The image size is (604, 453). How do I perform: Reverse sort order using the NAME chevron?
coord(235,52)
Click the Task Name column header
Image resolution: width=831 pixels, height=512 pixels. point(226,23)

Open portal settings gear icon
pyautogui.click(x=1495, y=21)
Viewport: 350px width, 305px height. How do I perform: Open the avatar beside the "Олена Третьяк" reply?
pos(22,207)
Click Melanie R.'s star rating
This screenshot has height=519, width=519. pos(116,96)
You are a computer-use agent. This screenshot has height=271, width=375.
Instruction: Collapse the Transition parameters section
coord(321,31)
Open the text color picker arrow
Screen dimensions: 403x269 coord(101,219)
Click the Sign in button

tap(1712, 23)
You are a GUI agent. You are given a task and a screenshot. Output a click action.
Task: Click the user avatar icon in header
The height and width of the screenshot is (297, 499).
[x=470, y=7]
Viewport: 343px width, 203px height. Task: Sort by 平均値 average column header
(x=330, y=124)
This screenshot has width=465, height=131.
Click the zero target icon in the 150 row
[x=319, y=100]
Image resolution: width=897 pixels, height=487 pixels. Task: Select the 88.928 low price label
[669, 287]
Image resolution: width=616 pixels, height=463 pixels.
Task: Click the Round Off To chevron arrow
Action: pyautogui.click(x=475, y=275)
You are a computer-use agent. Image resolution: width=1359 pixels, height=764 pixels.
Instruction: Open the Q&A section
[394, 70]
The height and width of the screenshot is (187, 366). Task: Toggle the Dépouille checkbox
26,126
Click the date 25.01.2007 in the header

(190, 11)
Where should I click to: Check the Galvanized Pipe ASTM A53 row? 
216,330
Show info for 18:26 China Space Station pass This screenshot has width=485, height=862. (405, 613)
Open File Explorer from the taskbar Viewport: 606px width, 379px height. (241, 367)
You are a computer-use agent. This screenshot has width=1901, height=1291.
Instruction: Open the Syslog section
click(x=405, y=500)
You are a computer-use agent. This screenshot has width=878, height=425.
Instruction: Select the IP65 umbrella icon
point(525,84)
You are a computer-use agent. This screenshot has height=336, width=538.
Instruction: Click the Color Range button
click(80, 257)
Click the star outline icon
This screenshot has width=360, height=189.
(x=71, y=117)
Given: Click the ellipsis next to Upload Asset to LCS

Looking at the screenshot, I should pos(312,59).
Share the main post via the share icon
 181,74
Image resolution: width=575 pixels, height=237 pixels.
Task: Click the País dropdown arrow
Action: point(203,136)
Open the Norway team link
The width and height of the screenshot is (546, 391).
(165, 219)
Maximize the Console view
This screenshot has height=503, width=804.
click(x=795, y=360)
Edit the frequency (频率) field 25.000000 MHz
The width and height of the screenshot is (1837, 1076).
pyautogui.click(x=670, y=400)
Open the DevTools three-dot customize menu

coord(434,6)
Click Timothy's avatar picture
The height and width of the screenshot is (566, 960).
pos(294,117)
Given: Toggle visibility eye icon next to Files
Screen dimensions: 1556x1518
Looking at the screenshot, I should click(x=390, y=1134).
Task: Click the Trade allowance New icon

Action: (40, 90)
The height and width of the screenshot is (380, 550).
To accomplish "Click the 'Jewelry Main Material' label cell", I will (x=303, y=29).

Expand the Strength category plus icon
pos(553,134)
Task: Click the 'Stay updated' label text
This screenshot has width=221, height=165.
--------------------------------------------------
What the exercise asks >>
Output everything from the line containing "has height=271, width=375." down through the line containing "(x=330, y=124)" as a two-column CSV with the headers input and output. Use one row per entry, put its text and its answer each in a single quoted field, and replace line breaks with spaces.

Result >>
input,output
"You are a computer-use agent. This screenshot has height=271, width=375. Instruction: Collapse the Transition parameters section","coord(321,31)"
"Open the text color picker arrow","Screen dimensions: 403x269 coord(101,219)"
"Click the Sign in button","tap(1712, 23)"
"You are a GUI agent. You are given a task and a screenshot. Output a click action. Task: Click the user avatar icon in header The height and width of the screenshot is (297, 499).","[x=470, y=7]"
"Viewport: 343px width, 203px height. Task: Sort by 平均値 average column header","(x=330, y=124)"